[Data entries]
=== Section Start ===

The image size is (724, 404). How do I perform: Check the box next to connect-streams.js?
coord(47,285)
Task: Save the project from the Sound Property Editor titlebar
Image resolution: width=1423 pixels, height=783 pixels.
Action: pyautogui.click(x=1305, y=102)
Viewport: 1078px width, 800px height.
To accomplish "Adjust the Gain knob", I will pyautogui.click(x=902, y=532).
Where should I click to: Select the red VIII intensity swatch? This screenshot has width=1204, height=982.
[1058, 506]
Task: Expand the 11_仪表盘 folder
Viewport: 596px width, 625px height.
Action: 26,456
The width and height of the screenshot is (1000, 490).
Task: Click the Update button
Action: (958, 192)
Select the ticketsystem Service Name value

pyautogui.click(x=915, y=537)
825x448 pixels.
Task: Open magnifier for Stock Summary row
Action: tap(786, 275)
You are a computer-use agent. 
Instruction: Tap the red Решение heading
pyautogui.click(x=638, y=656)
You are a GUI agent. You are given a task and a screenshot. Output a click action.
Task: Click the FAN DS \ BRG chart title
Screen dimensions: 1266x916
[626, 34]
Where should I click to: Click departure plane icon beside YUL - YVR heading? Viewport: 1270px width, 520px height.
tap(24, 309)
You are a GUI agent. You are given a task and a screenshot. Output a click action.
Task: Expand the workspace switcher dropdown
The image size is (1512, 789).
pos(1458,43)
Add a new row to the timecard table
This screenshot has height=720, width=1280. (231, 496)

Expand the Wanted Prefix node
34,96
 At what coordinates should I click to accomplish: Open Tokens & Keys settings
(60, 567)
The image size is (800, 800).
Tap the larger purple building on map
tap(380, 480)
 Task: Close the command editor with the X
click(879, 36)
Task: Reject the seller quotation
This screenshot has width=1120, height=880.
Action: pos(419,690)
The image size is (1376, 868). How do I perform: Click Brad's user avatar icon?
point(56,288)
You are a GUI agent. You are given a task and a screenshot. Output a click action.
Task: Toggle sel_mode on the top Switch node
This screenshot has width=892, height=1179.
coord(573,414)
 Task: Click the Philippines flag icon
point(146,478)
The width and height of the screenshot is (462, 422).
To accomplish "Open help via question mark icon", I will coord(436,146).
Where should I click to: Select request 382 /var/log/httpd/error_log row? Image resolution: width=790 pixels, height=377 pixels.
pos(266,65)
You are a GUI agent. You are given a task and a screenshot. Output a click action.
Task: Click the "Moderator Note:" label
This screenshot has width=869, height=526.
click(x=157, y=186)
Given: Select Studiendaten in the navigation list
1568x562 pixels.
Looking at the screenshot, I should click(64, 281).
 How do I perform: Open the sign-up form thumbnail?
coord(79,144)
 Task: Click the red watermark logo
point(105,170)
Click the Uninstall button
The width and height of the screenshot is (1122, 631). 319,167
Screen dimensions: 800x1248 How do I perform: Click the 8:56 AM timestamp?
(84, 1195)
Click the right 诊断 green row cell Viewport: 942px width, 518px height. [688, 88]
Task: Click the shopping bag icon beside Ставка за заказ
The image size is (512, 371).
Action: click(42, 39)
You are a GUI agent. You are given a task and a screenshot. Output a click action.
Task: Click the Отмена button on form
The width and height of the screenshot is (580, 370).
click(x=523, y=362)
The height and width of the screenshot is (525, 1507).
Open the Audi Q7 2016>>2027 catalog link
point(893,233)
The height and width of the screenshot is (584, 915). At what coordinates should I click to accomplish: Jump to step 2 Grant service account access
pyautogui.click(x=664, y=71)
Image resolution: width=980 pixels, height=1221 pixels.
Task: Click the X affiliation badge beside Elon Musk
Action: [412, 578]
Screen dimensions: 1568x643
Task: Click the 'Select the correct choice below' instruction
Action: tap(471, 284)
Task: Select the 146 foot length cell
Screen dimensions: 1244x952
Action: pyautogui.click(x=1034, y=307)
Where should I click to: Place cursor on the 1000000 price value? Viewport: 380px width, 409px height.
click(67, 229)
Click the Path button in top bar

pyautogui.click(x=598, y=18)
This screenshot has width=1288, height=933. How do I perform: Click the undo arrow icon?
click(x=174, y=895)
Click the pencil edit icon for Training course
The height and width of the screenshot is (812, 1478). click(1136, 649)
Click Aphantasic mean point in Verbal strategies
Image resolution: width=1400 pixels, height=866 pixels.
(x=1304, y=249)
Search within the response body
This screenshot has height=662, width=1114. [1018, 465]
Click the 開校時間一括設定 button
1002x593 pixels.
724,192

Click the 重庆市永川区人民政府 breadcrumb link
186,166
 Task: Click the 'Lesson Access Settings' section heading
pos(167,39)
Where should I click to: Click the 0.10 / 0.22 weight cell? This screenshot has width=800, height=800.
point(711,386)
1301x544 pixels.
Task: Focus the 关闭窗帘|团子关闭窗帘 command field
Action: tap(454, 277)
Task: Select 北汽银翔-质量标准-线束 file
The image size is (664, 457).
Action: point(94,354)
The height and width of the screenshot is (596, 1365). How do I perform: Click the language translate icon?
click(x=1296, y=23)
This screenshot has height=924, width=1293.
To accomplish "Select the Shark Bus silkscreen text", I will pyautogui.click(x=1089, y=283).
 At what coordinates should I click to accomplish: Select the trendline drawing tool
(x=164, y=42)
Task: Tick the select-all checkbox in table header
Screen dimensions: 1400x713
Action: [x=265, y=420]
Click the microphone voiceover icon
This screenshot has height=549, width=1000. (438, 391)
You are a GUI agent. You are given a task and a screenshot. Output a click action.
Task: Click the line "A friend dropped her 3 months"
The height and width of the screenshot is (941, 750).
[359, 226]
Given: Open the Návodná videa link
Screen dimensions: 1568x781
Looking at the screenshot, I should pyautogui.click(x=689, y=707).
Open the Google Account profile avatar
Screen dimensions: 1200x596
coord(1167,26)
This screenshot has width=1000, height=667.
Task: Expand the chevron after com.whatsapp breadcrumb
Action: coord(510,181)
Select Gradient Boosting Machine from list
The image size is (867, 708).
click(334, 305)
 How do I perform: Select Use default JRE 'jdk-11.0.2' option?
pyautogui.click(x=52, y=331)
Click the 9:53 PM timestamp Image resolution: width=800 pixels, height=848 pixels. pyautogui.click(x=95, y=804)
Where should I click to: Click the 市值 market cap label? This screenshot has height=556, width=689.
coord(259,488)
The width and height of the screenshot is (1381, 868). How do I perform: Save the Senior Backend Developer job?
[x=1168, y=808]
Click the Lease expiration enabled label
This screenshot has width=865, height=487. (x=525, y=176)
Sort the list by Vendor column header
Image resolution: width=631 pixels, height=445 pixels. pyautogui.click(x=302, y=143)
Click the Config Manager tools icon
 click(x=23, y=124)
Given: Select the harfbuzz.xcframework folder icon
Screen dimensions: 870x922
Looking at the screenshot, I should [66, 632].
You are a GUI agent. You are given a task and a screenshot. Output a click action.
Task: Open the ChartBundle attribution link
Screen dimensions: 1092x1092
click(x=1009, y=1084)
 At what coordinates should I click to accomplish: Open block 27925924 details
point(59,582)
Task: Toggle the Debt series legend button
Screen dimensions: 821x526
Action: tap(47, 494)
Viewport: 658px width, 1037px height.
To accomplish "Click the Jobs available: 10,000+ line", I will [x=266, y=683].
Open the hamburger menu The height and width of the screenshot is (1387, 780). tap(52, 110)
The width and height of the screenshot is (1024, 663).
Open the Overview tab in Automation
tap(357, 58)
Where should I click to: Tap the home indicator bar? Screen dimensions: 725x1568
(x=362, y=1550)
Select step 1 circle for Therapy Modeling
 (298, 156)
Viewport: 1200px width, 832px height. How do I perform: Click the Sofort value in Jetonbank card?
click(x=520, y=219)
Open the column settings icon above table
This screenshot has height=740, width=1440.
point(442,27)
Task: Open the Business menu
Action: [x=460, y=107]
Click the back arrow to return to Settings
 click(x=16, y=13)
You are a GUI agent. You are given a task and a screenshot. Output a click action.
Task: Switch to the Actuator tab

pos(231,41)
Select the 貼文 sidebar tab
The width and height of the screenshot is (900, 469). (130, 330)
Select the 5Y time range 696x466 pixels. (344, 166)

=== Section End ===

### Exercise details
Show the lines from the data above that contain the string "will".

### Solution to this exercise
To accomplish "Adjust the Gain knob", I will pyautogui.click(x=902, y=532).
To accomplish "Open help via question mark icon", I will coord(436,146).
To accomplish "Select the Shark Bus silkscreen text", I will pyautogui.click(x=1089, y=283).
To accomplish "Click the Jobs available: 10,000+ line", I will [x=266, y=683].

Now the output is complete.